C.J. Muse - Evercore ISI
Analyst · C.J. Muse with Evercore ISI. You may proceed with your question
Yeah. Good afternoon. Thank you for taking my question. I guess first question on the auto side. Trying to get my arms around how we should think about growth here in calendar 2016 off the 75% growth in 2015. I guess, if you could kind of parse between your backlog for infotainment, your outlook there, as well as what kind of ramp you see with the product development contracts on the ADAS side?
Jen-Hsun Huang - President, Chief Executive Officer & Director: So two questions there. First of all, our pipeline. We've talked about our pipeline several times. We've shipped probably 5 million, 6 million cars. We have another 20 million, 25 million cars to ship in our pipeline. And so these are design wins that took quite a few years to have won and quite a few years of engineering to ramp into production. So we have a pretty good visibility of the pipeline and the opportunities that are ahead of us. Probably there's some market dynamics that's helpful to some of the design wins, the segments that we serve. Of course, at the time, a long time ago, it's hard to tell, but it's very clear now that the computerization of cars is a highly desirable end user feature. And the customers, the partners that we worked with, the car companies we worked with, to computerize their cars, whether it's Audi or Tesla whose cars are heavily computerized, their growth prospects in the coming years are quite good. And so I think that that's one that we have a clear view of the pipeline, and I think the mega trends of the computerization of cars is in our favor.

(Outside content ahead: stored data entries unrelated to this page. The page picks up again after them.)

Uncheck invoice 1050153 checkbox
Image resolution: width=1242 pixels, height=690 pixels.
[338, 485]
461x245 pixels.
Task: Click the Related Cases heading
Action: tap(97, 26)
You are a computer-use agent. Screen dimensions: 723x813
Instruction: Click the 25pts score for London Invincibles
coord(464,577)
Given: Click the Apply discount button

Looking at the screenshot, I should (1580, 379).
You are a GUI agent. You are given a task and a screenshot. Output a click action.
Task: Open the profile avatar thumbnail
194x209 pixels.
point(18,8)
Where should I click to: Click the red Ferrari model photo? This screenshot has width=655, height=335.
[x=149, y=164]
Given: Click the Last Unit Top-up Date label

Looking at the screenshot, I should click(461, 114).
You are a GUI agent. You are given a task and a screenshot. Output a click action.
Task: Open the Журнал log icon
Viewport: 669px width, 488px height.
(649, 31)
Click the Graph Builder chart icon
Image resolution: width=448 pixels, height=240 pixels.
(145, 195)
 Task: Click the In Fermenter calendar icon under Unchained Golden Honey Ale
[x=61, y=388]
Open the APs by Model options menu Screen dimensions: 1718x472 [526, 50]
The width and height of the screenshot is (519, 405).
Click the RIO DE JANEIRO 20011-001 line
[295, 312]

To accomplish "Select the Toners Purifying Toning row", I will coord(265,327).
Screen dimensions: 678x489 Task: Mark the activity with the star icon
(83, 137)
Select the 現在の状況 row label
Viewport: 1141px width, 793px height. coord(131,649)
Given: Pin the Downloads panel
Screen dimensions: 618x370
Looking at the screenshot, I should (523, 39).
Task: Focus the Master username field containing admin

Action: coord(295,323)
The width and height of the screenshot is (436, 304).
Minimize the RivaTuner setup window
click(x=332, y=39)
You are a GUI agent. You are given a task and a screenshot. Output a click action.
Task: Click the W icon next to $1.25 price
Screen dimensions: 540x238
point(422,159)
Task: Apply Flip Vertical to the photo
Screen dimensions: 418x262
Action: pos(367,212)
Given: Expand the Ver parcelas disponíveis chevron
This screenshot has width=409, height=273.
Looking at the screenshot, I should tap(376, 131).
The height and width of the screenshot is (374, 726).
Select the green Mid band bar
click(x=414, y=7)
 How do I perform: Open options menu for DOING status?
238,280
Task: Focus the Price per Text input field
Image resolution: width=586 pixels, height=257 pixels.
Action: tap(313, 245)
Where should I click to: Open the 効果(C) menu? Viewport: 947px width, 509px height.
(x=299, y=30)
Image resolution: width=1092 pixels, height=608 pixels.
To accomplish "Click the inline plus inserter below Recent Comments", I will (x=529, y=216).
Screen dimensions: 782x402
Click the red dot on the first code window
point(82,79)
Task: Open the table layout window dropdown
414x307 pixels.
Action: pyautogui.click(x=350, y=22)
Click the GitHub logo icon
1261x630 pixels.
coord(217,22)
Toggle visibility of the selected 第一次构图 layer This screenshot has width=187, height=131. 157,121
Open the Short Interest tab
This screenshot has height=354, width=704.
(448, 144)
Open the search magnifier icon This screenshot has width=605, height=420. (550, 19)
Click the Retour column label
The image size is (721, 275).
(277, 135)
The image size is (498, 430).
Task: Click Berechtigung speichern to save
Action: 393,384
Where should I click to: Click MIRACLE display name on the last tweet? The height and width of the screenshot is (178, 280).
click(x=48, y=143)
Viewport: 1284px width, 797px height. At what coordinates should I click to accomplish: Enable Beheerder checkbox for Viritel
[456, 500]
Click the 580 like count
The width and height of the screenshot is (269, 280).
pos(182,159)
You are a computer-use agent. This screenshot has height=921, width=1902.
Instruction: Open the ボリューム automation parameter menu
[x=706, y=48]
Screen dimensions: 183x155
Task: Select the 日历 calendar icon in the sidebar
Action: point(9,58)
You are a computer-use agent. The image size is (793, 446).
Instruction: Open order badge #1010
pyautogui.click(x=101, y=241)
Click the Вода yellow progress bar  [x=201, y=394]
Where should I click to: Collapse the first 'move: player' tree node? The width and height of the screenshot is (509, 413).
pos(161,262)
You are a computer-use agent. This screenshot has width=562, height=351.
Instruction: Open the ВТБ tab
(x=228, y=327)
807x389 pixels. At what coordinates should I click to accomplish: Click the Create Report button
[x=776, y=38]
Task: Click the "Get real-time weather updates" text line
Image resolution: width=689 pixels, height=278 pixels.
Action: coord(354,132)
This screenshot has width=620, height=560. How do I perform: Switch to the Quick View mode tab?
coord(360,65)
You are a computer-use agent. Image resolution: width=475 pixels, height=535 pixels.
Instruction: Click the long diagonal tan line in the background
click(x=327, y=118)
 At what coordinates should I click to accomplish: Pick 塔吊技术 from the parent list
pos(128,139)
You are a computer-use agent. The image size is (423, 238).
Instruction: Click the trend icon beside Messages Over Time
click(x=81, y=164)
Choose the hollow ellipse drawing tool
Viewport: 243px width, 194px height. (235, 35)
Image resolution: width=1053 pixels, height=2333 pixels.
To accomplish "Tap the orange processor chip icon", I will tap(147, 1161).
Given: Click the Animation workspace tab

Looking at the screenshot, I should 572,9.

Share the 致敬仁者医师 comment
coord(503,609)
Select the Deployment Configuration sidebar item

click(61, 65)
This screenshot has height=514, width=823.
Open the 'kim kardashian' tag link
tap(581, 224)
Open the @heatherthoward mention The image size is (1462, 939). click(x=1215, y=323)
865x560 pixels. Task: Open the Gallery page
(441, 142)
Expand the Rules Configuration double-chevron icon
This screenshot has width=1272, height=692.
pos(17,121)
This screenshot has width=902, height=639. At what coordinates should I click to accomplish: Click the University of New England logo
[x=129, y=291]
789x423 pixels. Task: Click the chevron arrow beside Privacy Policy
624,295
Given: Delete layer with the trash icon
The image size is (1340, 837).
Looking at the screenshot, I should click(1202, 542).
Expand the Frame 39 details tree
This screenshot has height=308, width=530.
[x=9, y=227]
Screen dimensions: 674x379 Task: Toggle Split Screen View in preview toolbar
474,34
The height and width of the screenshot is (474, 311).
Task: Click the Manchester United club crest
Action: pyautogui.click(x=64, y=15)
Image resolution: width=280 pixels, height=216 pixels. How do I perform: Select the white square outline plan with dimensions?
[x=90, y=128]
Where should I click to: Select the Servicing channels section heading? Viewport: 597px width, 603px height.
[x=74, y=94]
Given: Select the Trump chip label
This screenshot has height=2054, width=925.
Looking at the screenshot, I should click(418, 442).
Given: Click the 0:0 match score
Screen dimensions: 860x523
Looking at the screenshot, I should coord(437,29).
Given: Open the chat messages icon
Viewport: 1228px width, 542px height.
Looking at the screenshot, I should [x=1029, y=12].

Now you mentioned – secondarily, we introduced this platform called DRIVE PX. It's our autonomous driving car computer platform. And the recent success of ADAS has really inspired just about every car company in the world to look beyond ADAS. And what's beyond ADAS is self-driving cars. And it could be partially assisted, it could be mostly assisted and it could be completely assisted. And in each one of those levels of autonomy, a different amount of computation would have to be deployed. And we've created a scalable architecture that allows car companies to develop cars that are partially assisted, all the way to completely assisted. We're working with quite a large number of customers now, car companies, start-up companies, companies that are largely cloud-based and have an enormous amount of data that they could transform into an automotive service, transportation as a service. And so we're working with a whole lot of different types of companies, and I think this is going to be an area of quite a significant industrial revolution; and arguably quite a gigantic society good in the long-term. So anyways we're working on a lot of projects there.